Oh, but there's more...


> He was later found walking barefoot down Nugent Stretch yelling at cars and was told by police to stop and leave the area.



Because that's what ninjers do.  They yell at cars.


----------



## Shawn-San (Apr 8, 2010)

How rediculous!


----------



## Cryozombie (Apr 17, 2010)

Bill Mattocks said:


> Because that's what ninjers do.  They yell at cars.

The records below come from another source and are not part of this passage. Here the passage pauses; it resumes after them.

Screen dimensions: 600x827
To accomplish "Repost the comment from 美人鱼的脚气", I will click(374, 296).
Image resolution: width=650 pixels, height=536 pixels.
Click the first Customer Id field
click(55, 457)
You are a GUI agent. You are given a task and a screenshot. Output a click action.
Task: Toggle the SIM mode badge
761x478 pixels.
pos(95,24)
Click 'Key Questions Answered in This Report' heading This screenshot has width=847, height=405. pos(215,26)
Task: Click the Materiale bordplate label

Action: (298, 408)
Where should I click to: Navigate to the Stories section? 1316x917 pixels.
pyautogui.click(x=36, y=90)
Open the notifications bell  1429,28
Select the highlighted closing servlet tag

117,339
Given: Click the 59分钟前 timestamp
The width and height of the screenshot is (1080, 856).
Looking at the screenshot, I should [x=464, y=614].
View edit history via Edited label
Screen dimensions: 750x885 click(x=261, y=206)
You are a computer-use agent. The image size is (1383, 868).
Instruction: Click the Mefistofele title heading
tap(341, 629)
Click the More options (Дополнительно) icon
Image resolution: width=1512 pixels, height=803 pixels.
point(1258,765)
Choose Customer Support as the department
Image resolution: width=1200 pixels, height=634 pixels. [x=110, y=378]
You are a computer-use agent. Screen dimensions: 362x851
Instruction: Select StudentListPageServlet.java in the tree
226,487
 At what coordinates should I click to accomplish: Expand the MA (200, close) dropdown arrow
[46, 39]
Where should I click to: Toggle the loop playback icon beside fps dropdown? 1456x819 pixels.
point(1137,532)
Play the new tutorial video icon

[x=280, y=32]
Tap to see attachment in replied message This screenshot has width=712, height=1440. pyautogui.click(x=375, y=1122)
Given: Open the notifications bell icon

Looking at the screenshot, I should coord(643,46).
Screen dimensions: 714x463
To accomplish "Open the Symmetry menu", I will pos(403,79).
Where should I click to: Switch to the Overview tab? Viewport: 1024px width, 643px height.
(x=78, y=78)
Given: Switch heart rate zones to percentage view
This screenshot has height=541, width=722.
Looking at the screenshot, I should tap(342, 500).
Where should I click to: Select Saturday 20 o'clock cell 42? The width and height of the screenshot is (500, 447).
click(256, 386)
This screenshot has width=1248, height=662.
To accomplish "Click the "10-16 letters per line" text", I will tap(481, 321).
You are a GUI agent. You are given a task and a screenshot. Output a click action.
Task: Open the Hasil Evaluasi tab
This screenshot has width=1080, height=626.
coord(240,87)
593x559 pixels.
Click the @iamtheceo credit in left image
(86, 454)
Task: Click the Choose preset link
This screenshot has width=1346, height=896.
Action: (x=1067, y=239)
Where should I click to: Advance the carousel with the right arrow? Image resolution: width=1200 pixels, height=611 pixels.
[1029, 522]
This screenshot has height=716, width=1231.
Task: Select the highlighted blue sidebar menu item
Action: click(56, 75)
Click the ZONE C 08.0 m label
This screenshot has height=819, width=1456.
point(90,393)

I do.  Usually while I myself am driving.  I'm generally calling them Douchebags and telling them to get off the road.  

Heh heh.


----------



## theletch1 (Apr 17, 2010)

If he was a true ninja the cops would have found an empty car and the folks he was yelling at would have thought it was the voices in their heads yelling at them.


----------



## grydth (Apr 17, 2010)

The "specialist" ninja do not need valid drivers licenses.


----------



## Kyosanim (Apr 27, 2010)

Bill Mattocks said:


> I never knew about these guys.  Must be undercover or something.
> 
> http://www.gloucestertimes.com/punews/local_story_097224514.html
> 
> ...




Hahahahahahahahahahaha that is awesome!!!!!!!!!!!!!!!!


----------



## Cirdan (Apr 28, 2010)

> He was later found walking barefoot down Nugent Stretch yelling at cars and was told by police to stop and leave the area.


 
Don`t laugh, he is just practicing that ninja trick Storm Shadow did in the G.I. Joe cartoons. One day he will succeed and the car will fall apart.


----------



## 5rings (Apr 28, 2010)

10 wooden fighting sticks??????.....But you only have two hands?


----------



## l_uk3y (Apr 29, 2010)

5rings said:


> 10 wooden fighting sticks??????.....But you only have two hands?



But he has "specialist" ninja training.  He can easily wield 22 weapons at the same time. All while chasing down cars bare foot instantly stopping them with his voice.


----------